__WHAT IS EXPECTED__:
Rewrite the items from the beginning through the line containing "Looking at the screenshot, I should [x=161, y=715].", both ends included, with each answer's x and y coordinates multiplied by 2.1 and rounded to whole numbers, halves up. Keep every other line unchanged, including the requests, and leave out the pictures.

— Begin GIVEN RECORDS —

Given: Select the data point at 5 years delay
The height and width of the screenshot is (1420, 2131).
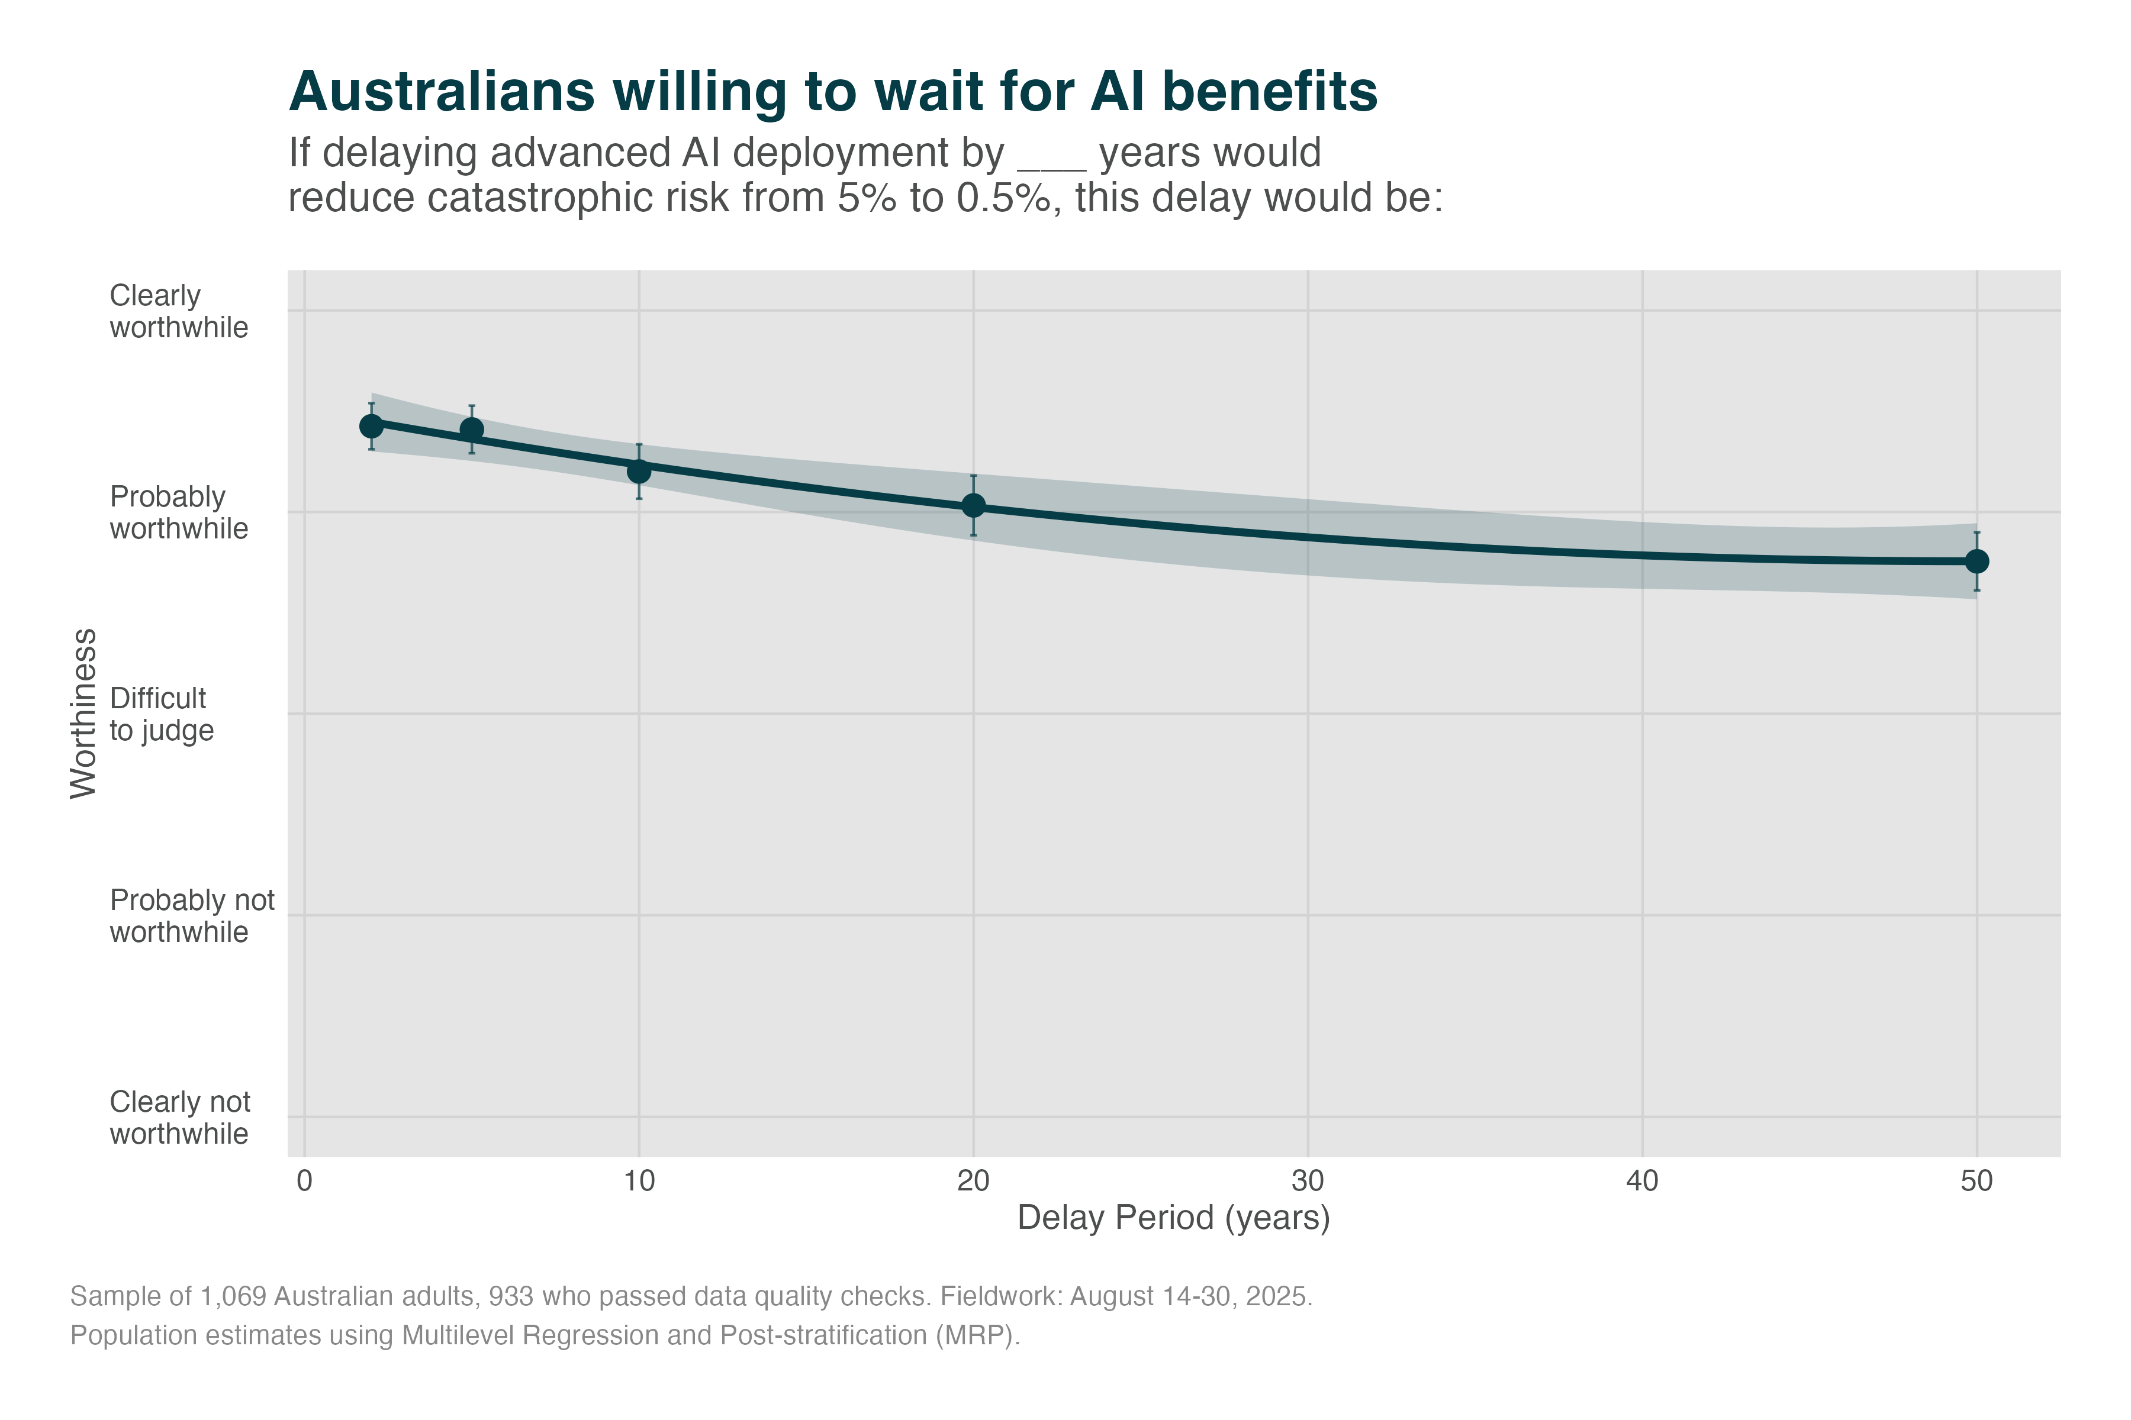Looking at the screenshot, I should [x=472, y=430].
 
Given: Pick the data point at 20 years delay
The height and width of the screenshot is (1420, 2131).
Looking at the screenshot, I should [x=973, y=505].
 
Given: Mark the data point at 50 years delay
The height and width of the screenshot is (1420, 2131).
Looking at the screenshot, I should [x=1977, y=561].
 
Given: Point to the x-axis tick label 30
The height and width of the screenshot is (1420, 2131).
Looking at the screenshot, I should [x=1308, y=1181].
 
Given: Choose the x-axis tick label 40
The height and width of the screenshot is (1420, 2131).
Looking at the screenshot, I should [x=1641, y=1181].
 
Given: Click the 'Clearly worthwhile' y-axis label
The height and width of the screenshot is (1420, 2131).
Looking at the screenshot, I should [x=179, y=312].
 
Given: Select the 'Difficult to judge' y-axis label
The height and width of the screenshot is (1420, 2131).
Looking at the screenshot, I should [x=161, y=715].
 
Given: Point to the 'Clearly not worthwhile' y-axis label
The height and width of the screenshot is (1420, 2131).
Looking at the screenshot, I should [x=179, y=1118].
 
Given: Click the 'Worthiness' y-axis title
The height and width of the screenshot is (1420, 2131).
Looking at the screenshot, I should [x=83, y=714].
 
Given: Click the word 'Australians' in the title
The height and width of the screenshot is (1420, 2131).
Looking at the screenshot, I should [x=441, y=92].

— End GIVEN RECORDS —

__TASK RESPONSE__:
Given: Select the data point at 5 years delay
The height and width of the screenshot is (1420, 2131).
Looking at the screenshot, I should [x=991, y=903].
 
Given: Pick the data point at 20 years delay
The height and width of the screenshot is (1420, 2131).
Looking at the screenshot, I should [x=2043, y=1061].
 
Given: Mark the data point at 50 years delay
The height and width of the screenshot is (1420, 2131).
Looking at the screenshot, I should [x=4152, y=1178].
 
Given: Point to the x-axis tick label 30
The height and width of the screenshot is (1420, 2131).
Looking at the screenshot, I should [x=2747, y=2480].
 
Given: Choose the x-axis tick label 40
The height and width of the screenshot is (1420, 2131).
Looking at the screenshot, I should [x=3446, y=2480].
 
Given: Click the 'Clearly worthwhile' y-axis label
The height and width of the screenshot is (1420, 2131).
Looking at the screenshot, I should [x=376, y=655].
 
Given: Select the 'Difficult to judge' y-axis label
The height and width of the screenshot is (1420, 2131).
Looking at the screenshot, I should [x=338, y=1502].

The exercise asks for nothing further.